BY EMILY MIBACH
Daily Post Staff Writer
After Facebook moved into east Menlo Park in 2011, long-term residents started moving out, said Sandra Zamora, a resident who is facing displacement after her rent jumped by $800 a month.
Zamora’s complex at 505 Pierce Road, along with three other small complexes in the Belle Haven neighborhood, were bought by Redwood Landing/Menlo Gate LLC, which is raising her rent from $1,100 to $1,900.
It’s a hard increase to swallow for the 29-year-old preschool teacher who works at a restaurant on the weekends and goes to school at San Francisco State.
No one from Redwood Landing/Menlo Gates LLC returned the Post’s multiple messages over the past week for their side of the story.
“To pay the $1,900 and other living expenses, I’m barely meeting the needs of eating, living and everything else. It’s not a life,” Zamora said while seated on a couch in her roughly 430-square-foot apartment.
While Zamora has been living on Pierce Road since 2007, Teresa Rivas, 63, has been living next door at 513 Pierce Road since 1992.
Rivas, a housekeeper, lives in a one-room apartment about the same size as Zamora’s. And she has a roommate. When she first moved into the apartment rent was $450. When the $1,900 rent increase goes into effect, her rent will have gone up 322% since first moving in 26 years ago.
Money runs out in January
Rivas said she thinks that she and her roommate have enough saved up in order to live at 513 Pierce until January, but that would eliminate her savings.
“I’m sad because I’ve lived here for more than 20 years, it’s a big part of my life. I have my job and doctor in Belle Haven … I don’t know how I’d feel in another place, in another city,” Rivas said.
Eisabel Coronel, 48, who lives in the same complex as Zamora, has raised her two children, 10 and 24, in the Belle Haven, and has lived at the Pierce Road complex for about 14 years.
Coronel said she won’t be able to stay at the apartment for much longer, and just like her neighbors, is constantly looking on Craigslist for something her family can afford. But Coronel is worried about how the move will affect her 10-year-old daughter, who will likely have to change schools and leave the area she’s known her entire life.
Legal Services enters the picture
The residents of the complexes bought by Menlo Gate have received some help from East Palo Alto Community Legal Services, which was able to get a two-month delay on the rent increases. Legal Services also convinced Menlo Gate to pay $1,000 in relocation assistance if tenants decide to leave before the rent hike goes into effect on Aug. 1.

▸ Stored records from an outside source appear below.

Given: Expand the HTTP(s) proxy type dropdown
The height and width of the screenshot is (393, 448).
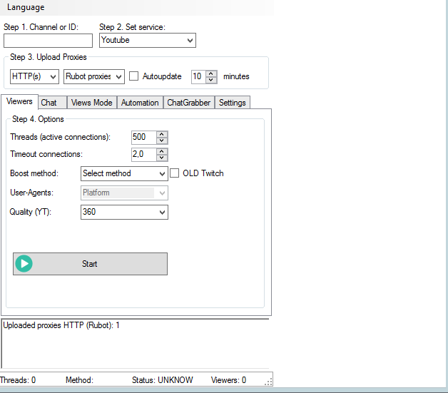Looking at the screenshot, I should coord(34,76).
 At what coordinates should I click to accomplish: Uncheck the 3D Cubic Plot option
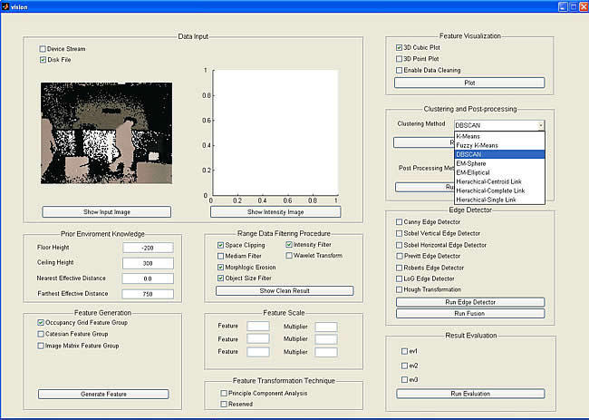tap(400, 47)
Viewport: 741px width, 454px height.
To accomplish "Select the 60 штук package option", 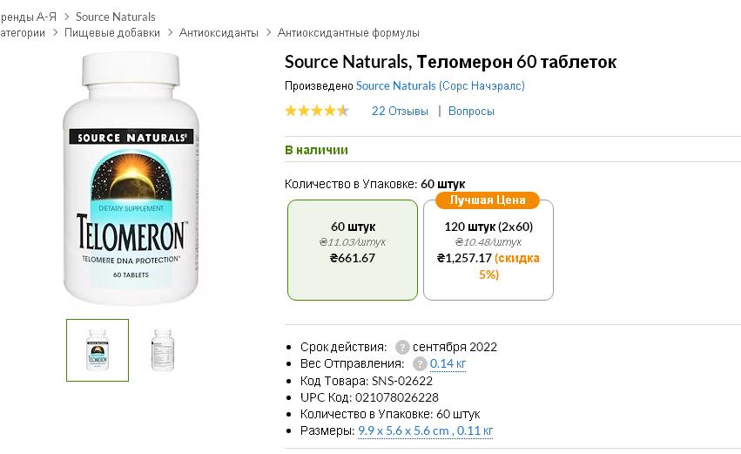I will (353, 250).
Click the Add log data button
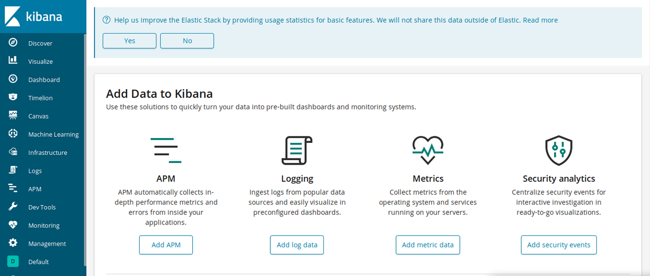 coord(297,245)
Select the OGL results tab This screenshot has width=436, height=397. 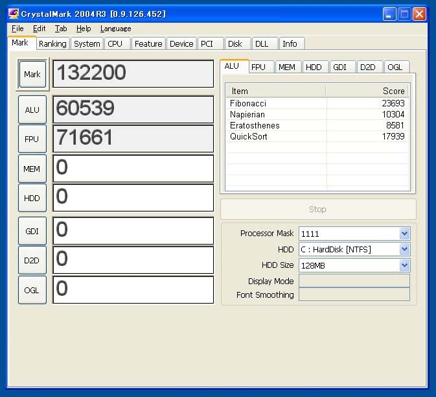395,67
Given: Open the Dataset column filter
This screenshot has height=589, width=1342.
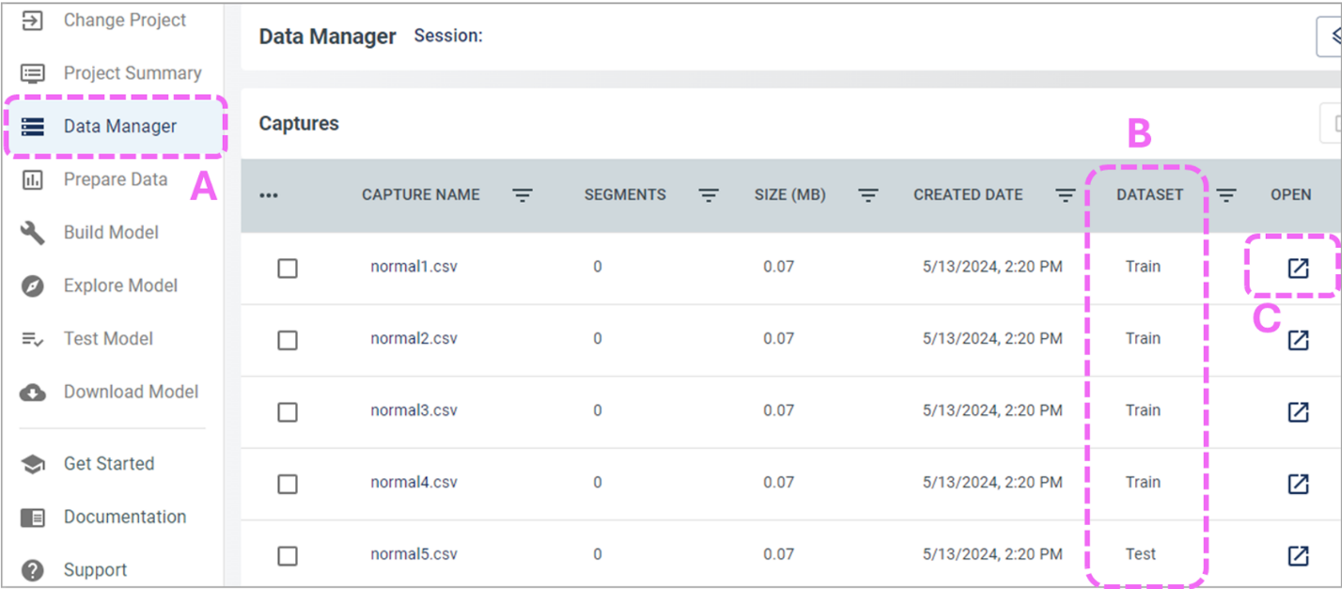Looking at the screenshot, I should (1226, 195).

Legal Services has received $500,000 in funding from Facebook. But attorney Nazanin Salehi said that no matter who funds the service, it won’t stop the organization’s attorneys from fighting on behalf of those being displaced by the growth in Menlo Park and East Palo Alto.
Zamora and her neighbors have given up hope that the new landlords will help them even more. So they’ve set their sights on Facebook, with Zamora posting an open letter to CEO Mark Zuckerberg on Facebook on Thursday.
“Right now there are many families that have been displaced and many more waiting to become homeless because there is not rent control in Menlo Park and because Facebook has affected the most vulnerable communities in east Menlo Park. These families work two or three jobs just to keep up with basic needs,” Zamora wrote in the letter.
Facebook, which is seeking city approval to build its massive Willow Village project, is proposing to build 1,500 homes, with 225 homes being reserved for low-income earners.
Facebook has also subsidized rents for 37 apartments in the Belle Haven and put $18.5 million in a fund aimed to create low-income housing in East Palo Alto and Menlo Park.
More jobs than homes
By comparison, Facebook has 15,000 employees working in Menlo Park right now. Within 10 years, the company expects to have 35,000 employees, more than the city’s current population.
Rents have been rising in east Menlo Park for a couple of reasons. The most obvious is that Facebook moved from Palo Alto in 2011 and is expanding its footprint. Another reason is a new zoning plan for the east side has opened up the area to developers.
Scott Safadi, of downtown Palo Alto-based Cal Bay Property Management, has dealt with situations like this in the past. He said that when a new buyer purchases an apartment building, the building’s price is typically based on what a landlord would be getting if all of the units were renting at market rates.
So if someone is selling an apartment complex where the rent is $1,500 but the market rate value for the apartments is $2,500 — the building will be priced by a broker as though the apartments were generating $2,500 in rent.
The new owners need to raise the rents in order to at least have enough to pay off the loan they used to buy the property, Safadi explained.
“The guy who sells the building wants as much as possible from the sale. And so the buyer says, ‘I need to get as much rent as possible to make up for this purchase,’” Safadi explained.
Safadi, who does not manage any properties in east Menlo Park or East Palo Alto, said the only time he’s managed a property where there was a large rent hike, turnover was minimal because the increase was phased in over nine months.
As for the 20 tenants of 505 and 513 Pierce Road, along with those at 1103 Henderson Avenue, at least seven have left, with most of those remaining at the complexes reviewing their options, according to Salehi.